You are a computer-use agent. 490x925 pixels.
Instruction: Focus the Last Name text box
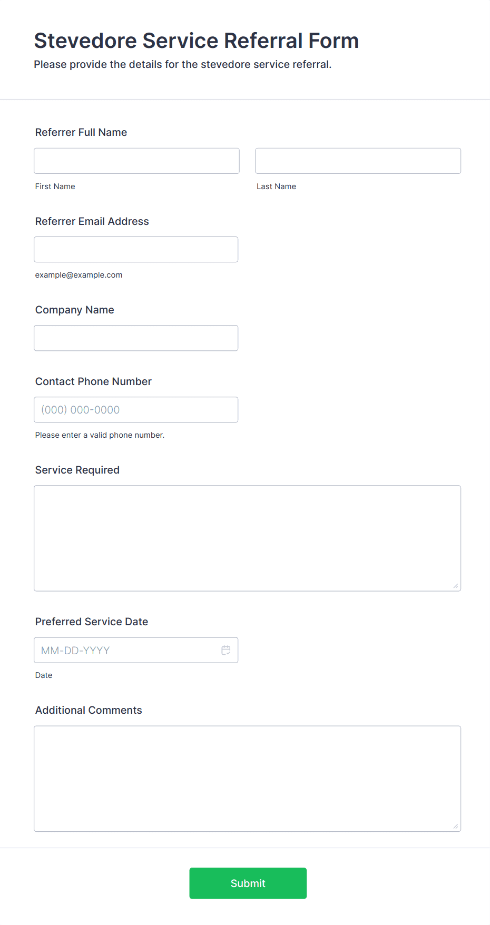click(x=358, y=161)
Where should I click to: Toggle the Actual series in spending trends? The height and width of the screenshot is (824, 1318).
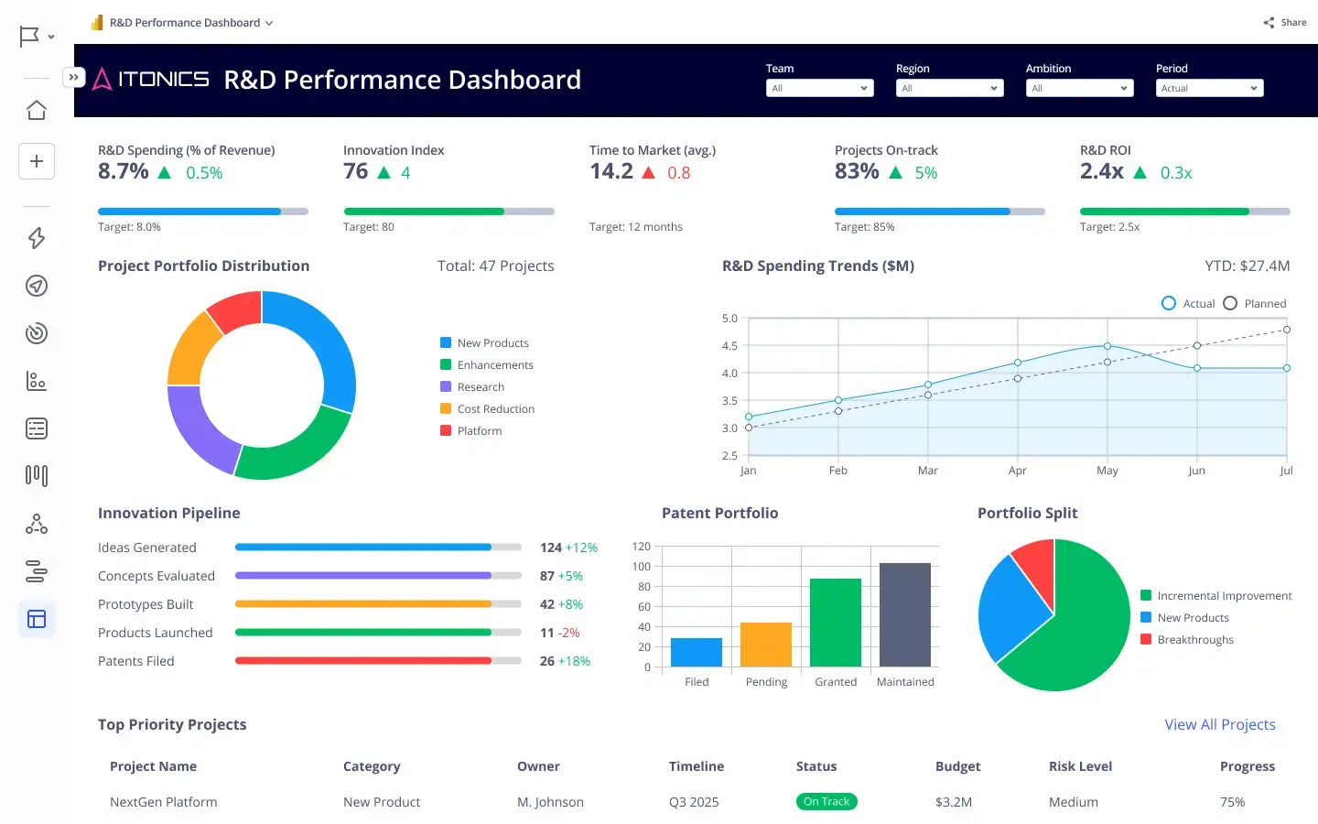pyautogui.click(x=1187, y=303)
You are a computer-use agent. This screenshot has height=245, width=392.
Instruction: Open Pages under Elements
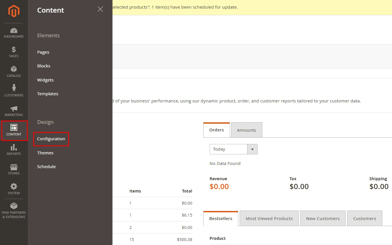(x=43, y=52)
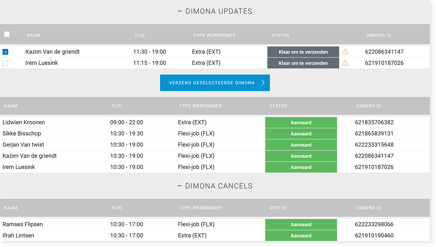Uncheck Kazim Van de griendt's checkbox
Viewport: 436px width, 247px height.
[x=5, y=52]
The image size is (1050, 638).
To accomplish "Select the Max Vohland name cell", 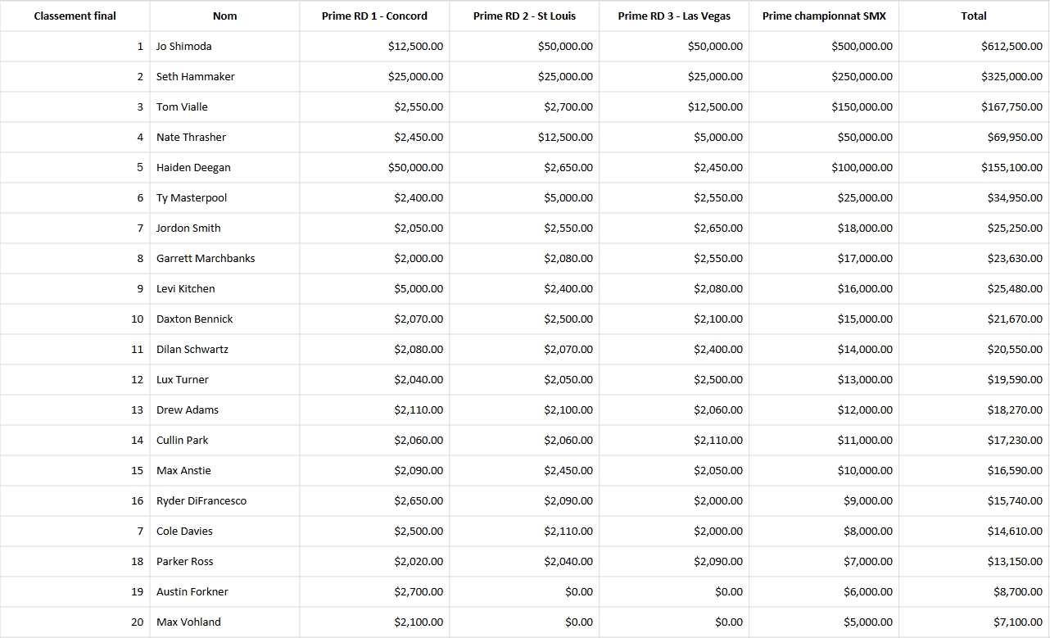I will [x=224, y=622].
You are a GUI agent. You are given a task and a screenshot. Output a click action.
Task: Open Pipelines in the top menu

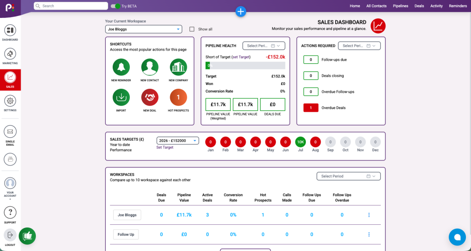click(401, 6)
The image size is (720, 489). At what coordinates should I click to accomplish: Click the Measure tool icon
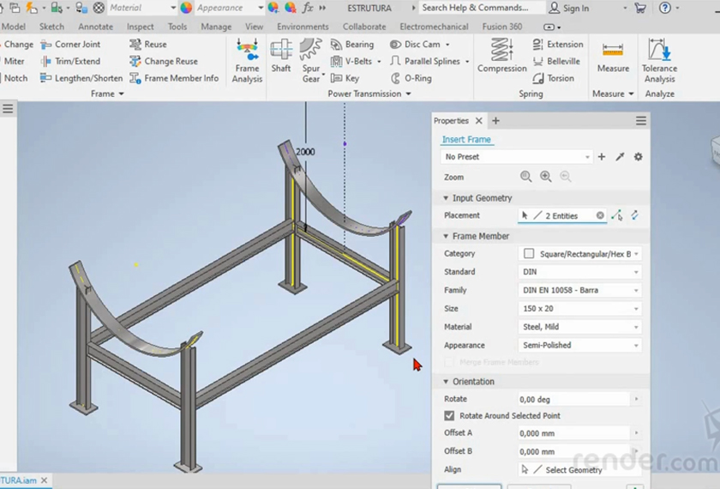coord(613,57)
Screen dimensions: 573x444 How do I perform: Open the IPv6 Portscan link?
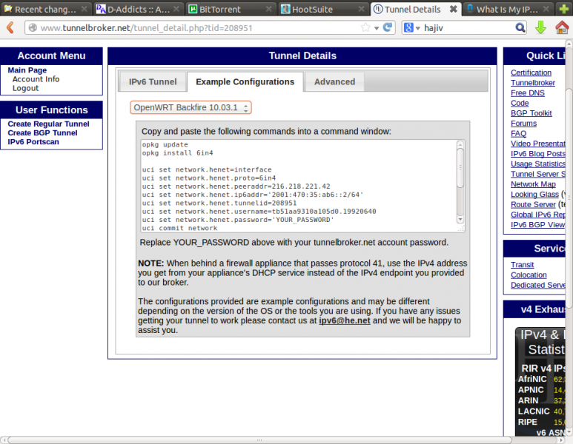tap(33, 142)
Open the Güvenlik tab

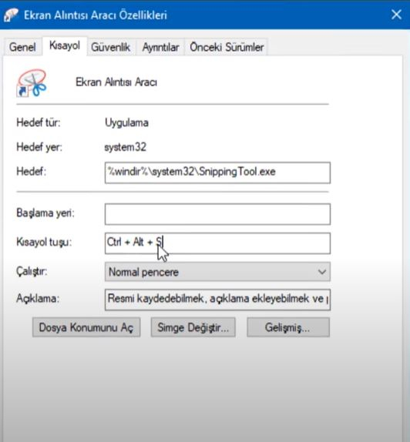(111, 47)
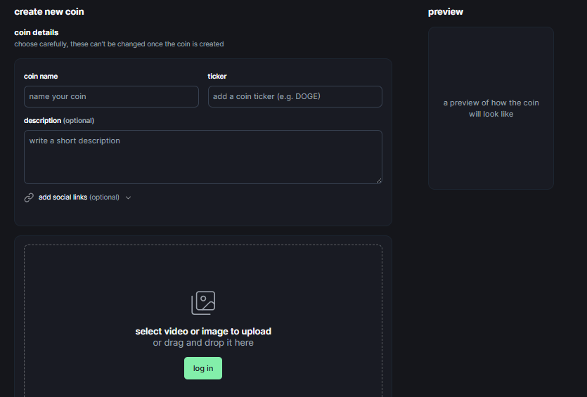Expand the social links chevron arrow
The image size is (587, 397).
(x=128, y=197)
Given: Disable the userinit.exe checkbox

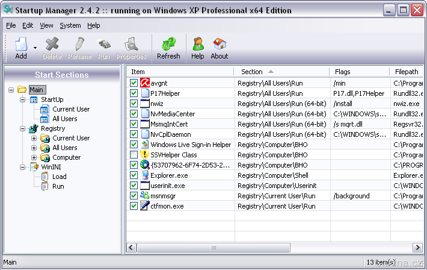Looking at the screenshot, I should point(134,186).
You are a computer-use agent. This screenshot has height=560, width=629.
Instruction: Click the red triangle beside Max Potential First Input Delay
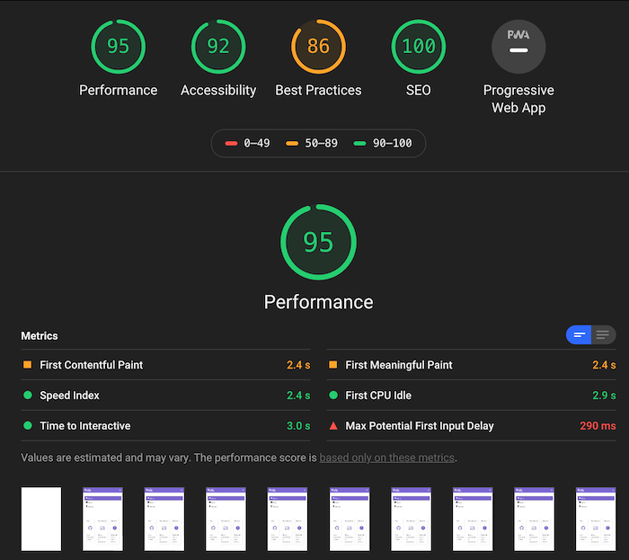tap(333, 425)

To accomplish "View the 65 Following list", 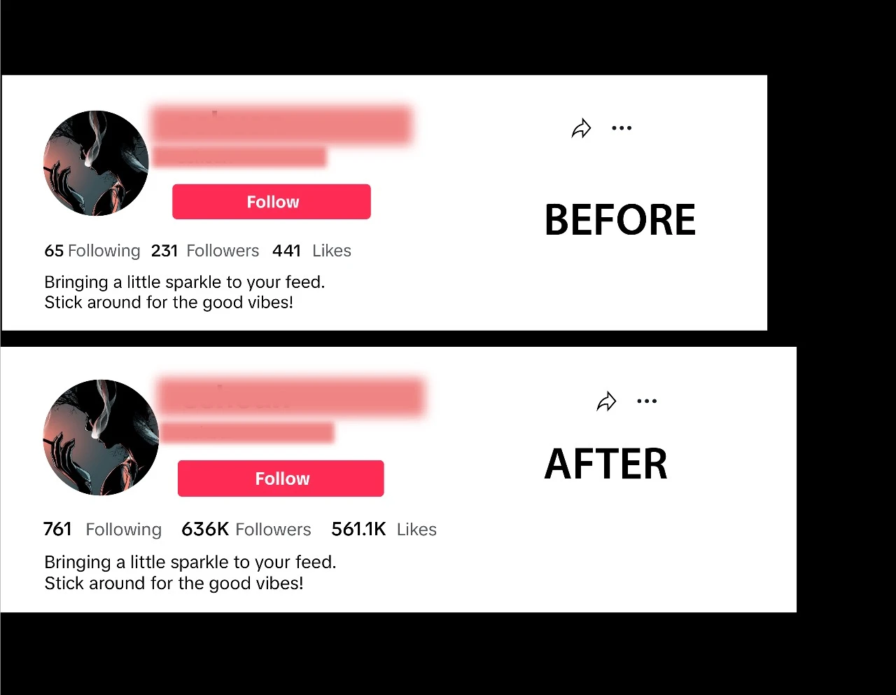I will (x=92, y=251).
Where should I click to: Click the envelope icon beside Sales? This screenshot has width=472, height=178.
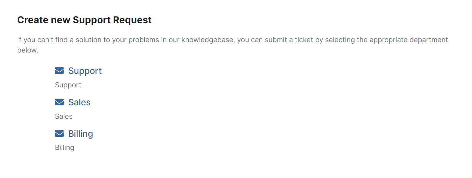coord(59,102)
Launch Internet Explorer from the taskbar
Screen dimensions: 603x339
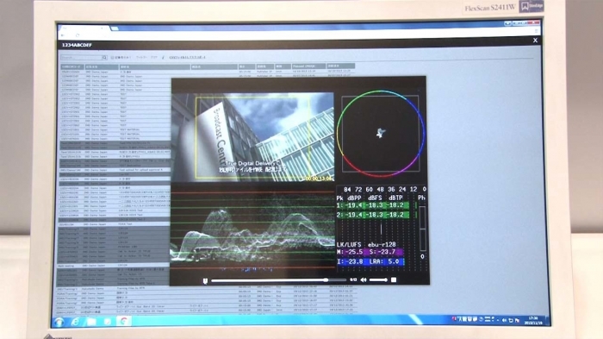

**Task instructions:** Return only the number of lines in the data that hold the string "agent".

**Answer to the problem:** 4